Both of these devices function at these lower voltages however I have been having some oscillation issues with these. When the button is held down to turn off the load, which is a LED, the output is switched off but it turns back on after a few seconds. I have not been able to investigate why this is happening. I suspect that I miswired something but I need to take some time to check.
The International Rectifier device seems to behave a bit better so it may be the one I use but I will need to investigate what the issue is and resolve that before I can move on. I can’t wait to wrap this project up.

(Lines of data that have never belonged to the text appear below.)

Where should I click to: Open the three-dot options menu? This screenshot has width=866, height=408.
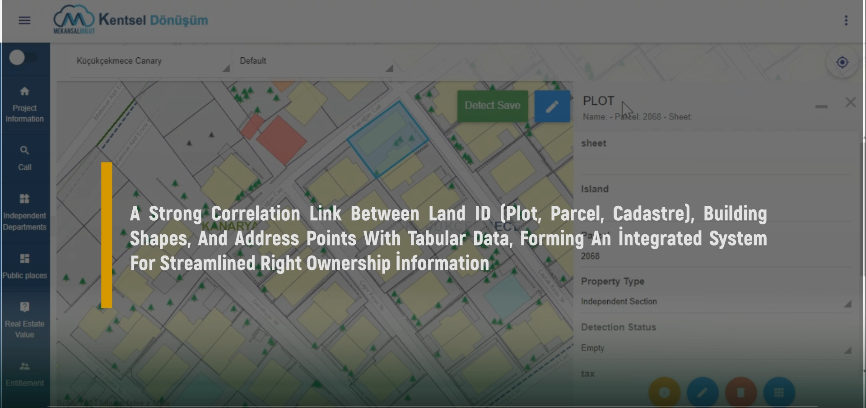(x=846, y=20)
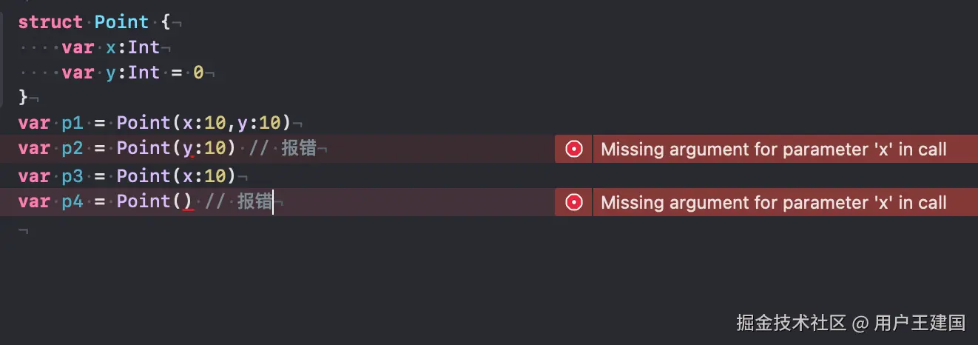This screenshot has width=978, height=345.
Task: Click the error icon on the p4 line
Action: tap(573, 202)
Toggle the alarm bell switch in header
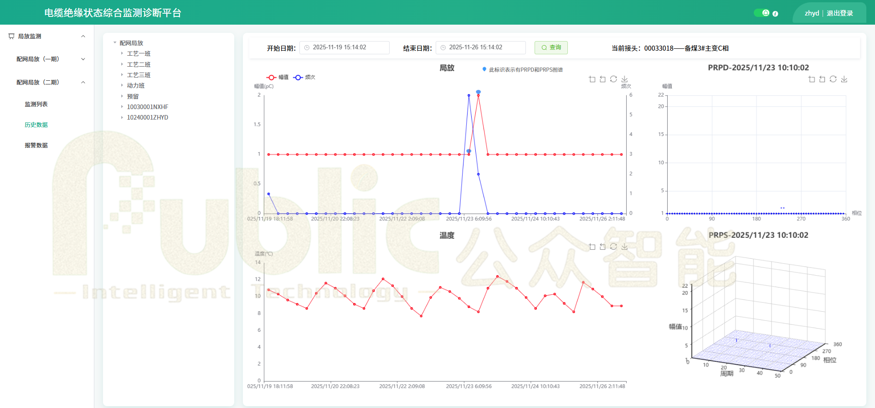Image resolution: width=875 pixels, height=408 pixels. [x=762, y=13]
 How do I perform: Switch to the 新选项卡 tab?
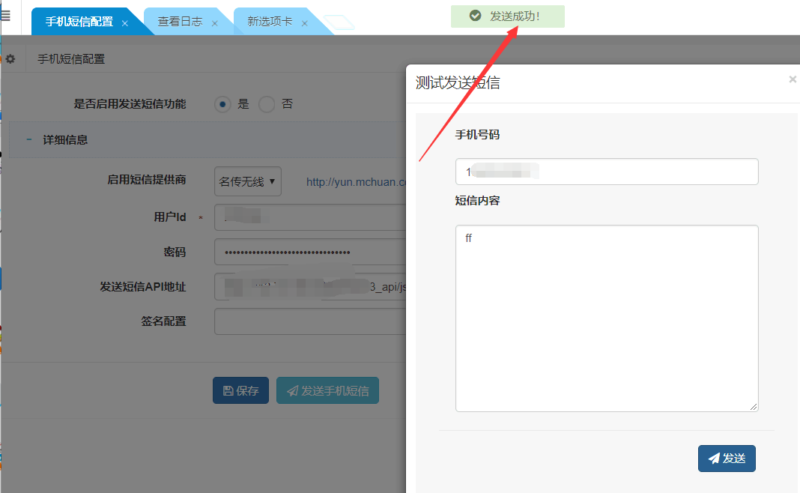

If you have an idea as to what my problem may be, please leave a comment to let me know.
UPDATE – 16 May 2015
I determined the reason for the odd behavior was that the N-Channel MOSFET’s gate was floating. I was able to fix this by using a pull-down resistor of 100KΩ. Looking at the schematic, I connected the resistor between Pin 7 and ground. This pulls the gate to ground through the 330KΩ and 1KΩ resistors.
One reply on “Soft Latching Power Switch”
[…] week, I have some updates revolving around the Soft Latching Power Switch, that I last wrote about eight years ago. I finally returned to the project and now have it working […]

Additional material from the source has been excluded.